To see the two things that I've always fought for as a writer in the public arena -- social justice, and unfettered free expression -- at war with each other is something that I find heartbreaking. I've been a fervent, sometimes overzealous defender of the Black Lives Matter movement, literally from the August 2014 weekend when an unarmed Mike Brown was gunned down in the streets of Ferguson -- and I've been continually harassed on social media and in numerous hate e-mails for doing so. And I find racist, sexist or homophobic Halloween costumes utterly repulsive. But those aren't the principles at stake here. Hostility toward free speech and a free press might buy you an hour or two of "safe space" but they won't win the war against social injustice. It will only set things back. And it's about more than just the media.
What we need, not just on college campuses, is dialogue and debate that is sensitive, that expresses opinions, even strong ones, in ways that are careful not to needlessly offend others. What we don't need: The excessive use of "trigger warnings," which are meant to minimize exposure to trauma but can have the consequence of minimizing exposure to reality. I shudder to think what might have happened if the state violence against black people in Birmingham and at the Edmund Pettus Bridge in Selma had come with trigger warnings -- unwatched for fear of traumatizing folks.
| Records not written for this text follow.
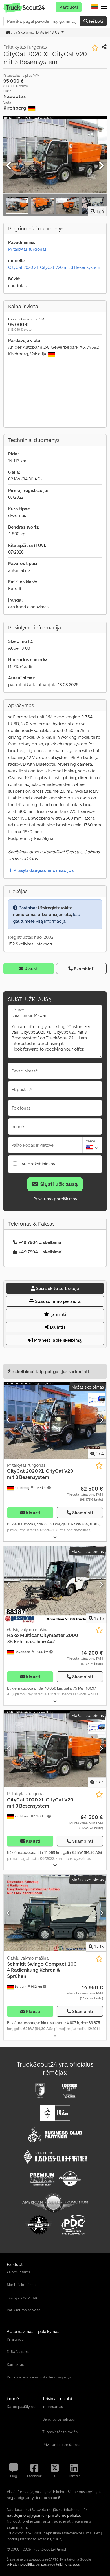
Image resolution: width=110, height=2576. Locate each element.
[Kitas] (101, 166)
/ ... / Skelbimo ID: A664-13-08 (35, 32)
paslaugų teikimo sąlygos (60, 2564)
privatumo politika (21, 2564)
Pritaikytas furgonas (27, 249)
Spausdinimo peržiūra (57, 1301)
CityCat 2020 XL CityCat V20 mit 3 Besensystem (54, 267)
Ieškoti (95, 21)
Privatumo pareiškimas (55, 1198)
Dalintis (57, 1327)
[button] (104, 7)
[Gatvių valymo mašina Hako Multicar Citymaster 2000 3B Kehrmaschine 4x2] (55, 1584)
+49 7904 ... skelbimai (41, 1242)
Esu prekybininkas (37, 1163)
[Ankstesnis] (9, 166)
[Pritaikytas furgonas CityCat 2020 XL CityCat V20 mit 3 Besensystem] (55, 1420)
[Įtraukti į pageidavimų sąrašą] (95, 48)
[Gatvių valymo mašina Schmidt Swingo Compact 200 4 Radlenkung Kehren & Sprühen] (55, 1913)
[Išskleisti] (55, 1536)
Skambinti (84, 968)
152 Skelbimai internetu (31, 944)
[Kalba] (94, 7)
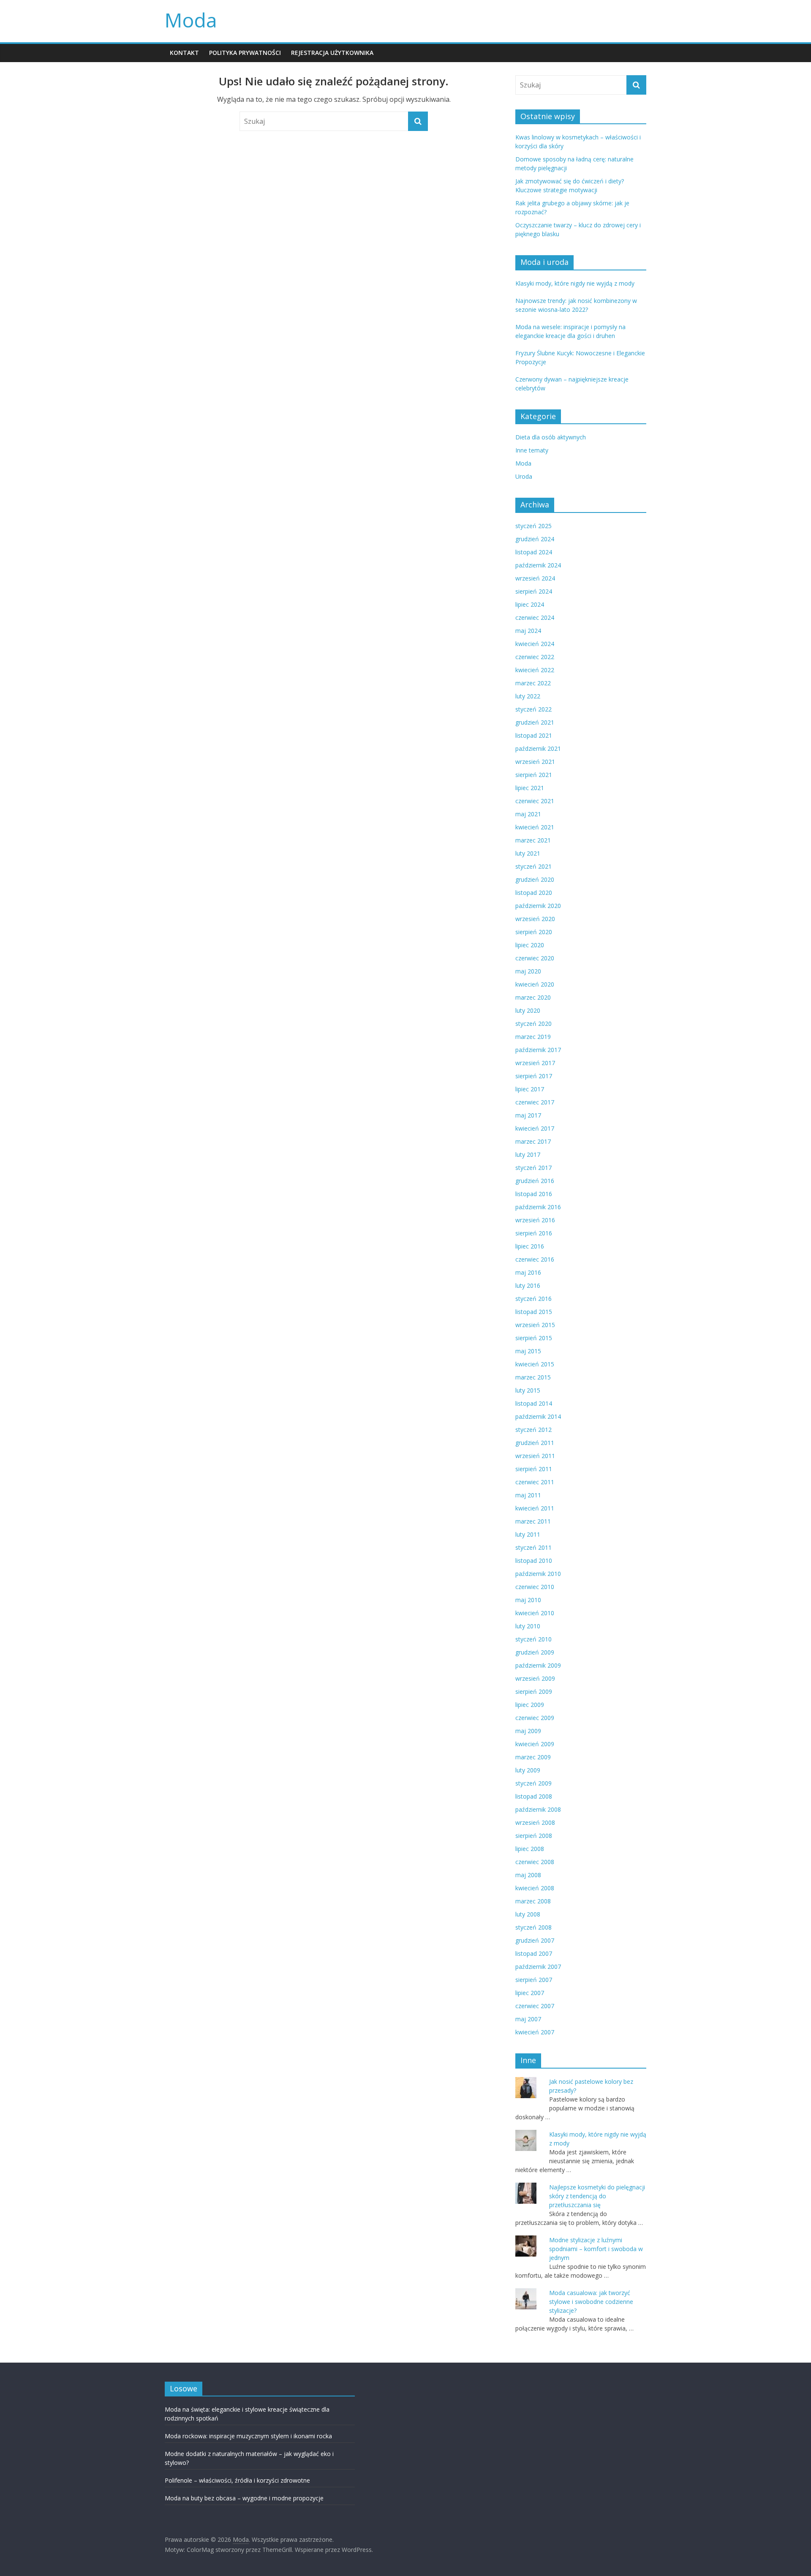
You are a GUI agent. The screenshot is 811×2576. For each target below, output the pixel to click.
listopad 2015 (533, 1312)
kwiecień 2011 (534, 1508)
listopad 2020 (533, 893)
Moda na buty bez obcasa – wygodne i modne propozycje (244, 2498)
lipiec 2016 (529, 1246)
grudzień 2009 (534, 1652)
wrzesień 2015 (535, 1325)
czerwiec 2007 (534, 2006)
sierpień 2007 (533, 1980)
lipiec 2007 (529, 1993)
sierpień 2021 (533, 775)
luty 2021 (527, 853)
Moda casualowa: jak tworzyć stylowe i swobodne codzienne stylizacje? (591, 2301)
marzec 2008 (533, 1901)
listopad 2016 (533, 1194)
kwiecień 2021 (534, 827)
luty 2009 (527, 1770)
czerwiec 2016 (534, 1259)
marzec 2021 (533, 840)
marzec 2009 (533, 1757)
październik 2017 (538, 1050)
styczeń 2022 (533, 709)
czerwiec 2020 (534, 958)
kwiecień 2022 (534, 670)
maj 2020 (528, 971)
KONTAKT (184, 53)
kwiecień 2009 (534, 1744)
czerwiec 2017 (534, 1102)
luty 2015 (527, 1390)
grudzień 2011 (534, 1443)
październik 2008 (538, 1809)
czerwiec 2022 (534, 657)
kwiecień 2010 (534, 1613)
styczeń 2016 (533, 1299)
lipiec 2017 (529, 1089)
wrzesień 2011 (535, 1456)
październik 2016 (538, 1207)
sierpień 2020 (533, 932)
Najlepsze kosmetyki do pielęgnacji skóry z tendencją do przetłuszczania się (597, 2196)
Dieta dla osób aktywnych (550, 437)
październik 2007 (538, 1967)
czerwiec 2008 (534, 1862)
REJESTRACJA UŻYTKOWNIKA (332, 53)
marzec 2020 (533, 997)
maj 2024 (528, 631)
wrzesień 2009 (535, 1678)
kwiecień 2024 (534, 644)
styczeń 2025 (533, 526)
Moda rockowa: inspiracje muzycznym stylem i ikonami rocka (248, 2436)
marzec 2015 (533, 1377)
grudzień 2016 (534, 1181)
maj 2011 (528, 1495)
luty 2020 (527, 1010)
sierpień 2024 (533, 591)
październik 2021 (538, 748)
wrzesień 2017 (535, 1063)
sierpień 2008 (533, 1836)
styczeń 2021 (533, 866)
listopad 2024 (533, 552)
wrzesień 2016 (535, 1220)
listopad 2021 (533, 735)
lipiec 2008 (529, 1849)
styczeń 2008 (533, 1927)
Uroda (523, 476)
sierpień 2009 (533, 1691)
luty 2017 (527, 1154)
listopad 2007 (533, 1953)
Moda (191, 20)
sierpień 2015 (533, 1338)
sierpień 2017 (533, 1076)
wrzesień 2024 (535, 578)
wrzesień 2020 (535, 919)
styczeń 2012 (533, 1430)
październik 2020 (538, 906)
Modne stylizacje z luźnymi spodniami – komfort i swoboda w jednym (596, 2249)
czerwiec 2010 (534, 1587)
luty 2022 (527, 696)
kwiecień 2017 (534, 1128)
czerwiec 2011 (534, 1482)
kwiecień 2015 (534, 1364)
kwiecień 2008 (534, 1888)
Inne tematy (531, 450)
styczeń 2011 (533, 1547)
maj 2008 (528, 1875)
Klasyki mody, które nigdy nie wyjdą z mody (574, 283)
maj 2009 (528, 1731)
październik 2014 (538, 1416)
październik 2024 (538, 565)
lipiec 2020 (529, 945)
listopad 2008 (533, 1796)
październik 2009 (538, 1665)
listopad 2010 (533, 1561)
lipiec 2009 (529, 1705)
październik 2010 (538, 1574)
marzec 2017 (533, 1141)
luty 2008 (527, 1914)
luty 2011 (527, 1534)
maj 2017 (528, 1115)
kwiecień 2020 (534, 984)
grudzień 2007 (534, 1940)
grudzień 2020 (534, 879)
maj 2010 (528, 1600)
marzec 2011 (533, 1521)
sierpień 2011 (533, 1469)
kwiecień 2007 (534, 2032)
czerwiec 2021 (534, 801)
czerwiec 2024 (534, 617)
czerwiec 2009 (534, 1718)
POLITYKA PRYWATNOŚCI (245, 53)
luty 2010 (527, 1626)
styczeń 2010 (533, 1639)
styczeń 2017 (533, 1168)
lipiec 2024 (529, 604)
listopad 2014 (533, 1403)
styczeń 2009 (533, 1783)
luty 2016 (527, 1285)
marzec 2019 (533, 1037)
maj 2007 (528, 2019)
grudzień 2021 (534, 722)
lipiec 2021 (529, 788)
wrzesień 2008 (535, 1822)
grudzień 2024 (534, 539)
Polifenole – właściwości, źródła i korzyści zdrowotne (237, 2480)
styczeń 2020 (533, 1023)
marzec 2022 (533, 683)
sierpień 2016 (533, 1233)
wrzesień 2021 (535, 762)
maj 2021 (528, 814)
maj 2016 (528, 1272)
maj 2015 (528, 1351)
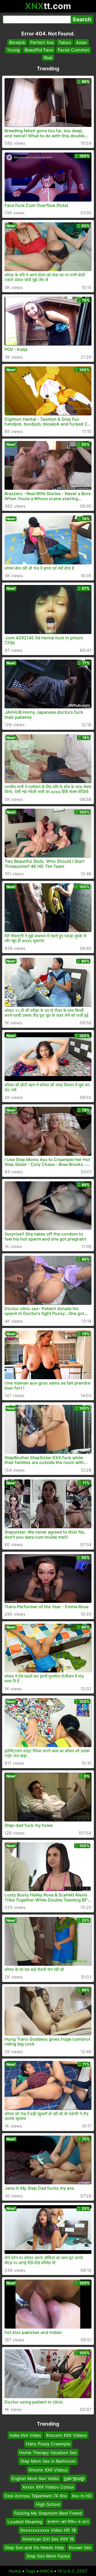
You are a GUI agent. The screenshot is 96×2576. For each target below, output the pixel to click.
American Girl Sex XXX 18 (48, 2538)
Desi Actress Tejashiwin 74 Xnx (36, 2495)
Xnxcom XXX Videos (66, 2435)
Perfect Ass (42, 42)
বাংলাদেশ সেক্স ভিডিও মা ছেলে (68, 2521)
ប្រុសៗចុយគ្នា (74, 2478)
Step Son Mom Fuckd (48, 2556)
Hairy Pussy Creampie (48, 2443)
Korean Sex (80, 2547)
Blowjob (17, 42)
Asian (81, 42)
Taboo (64, 42)
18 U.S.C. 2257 (72, 2571)
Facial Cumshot (73, 50)
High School (48, 2504)
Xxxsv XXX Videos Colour (48, 2487)
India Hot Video (25, 2435)
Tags (30, 2571)
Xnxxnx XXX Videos (48, 2469)
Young (13, 50)
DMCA (46, 2571)
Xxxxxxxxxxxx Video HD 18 (48, 2530)
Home (15, 2571)
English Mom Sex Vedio (35, 2478)
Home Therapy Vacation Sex (48, 2452)
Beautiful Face (39, 50)
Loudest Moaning (24, 2521)
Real (48, 57)
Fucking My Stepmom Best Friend (48, 2512)
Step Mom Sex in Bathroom (48, 2461)
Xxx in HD (82, 2495)
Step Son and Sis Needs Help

Would the Civil Rights Act of 1964 or the Voting Rights Act of 1965 have even passed?
What we also don't need, again, are excessive "safe zones" -- which are, in effect, a retreat from the battlefield of ideas. Anybody who wishes to make a college campus "a home" -- like that misguided, obscenity spewing student at Yale -- needs to know that the best home for ideas is a messy one, a non-stop Thanksgiving feast of family members who love one another but quarrel constantly, over matters great and small. Anyone who doesn't think that college is about "creating an intellectual space" needs to get out and make room for a deserving kid who actually wants an education.
The folks who want to shut down campus newspapers and create "safe spaces" have been tagged "liberals." Maybe so, but what they are doing is completely antithetical to a real progressive movement that seeks both social justice and personal freedom. In a time of rampant inequality and corporate hegemony in America, we need a revolution -- and we need to be producing "street fighters" of ideas, not coddled retreaters to their intellectually spotless "home." For America to someday be the great nation it can truly be requires intellectually dangerous spaces, not safe ones.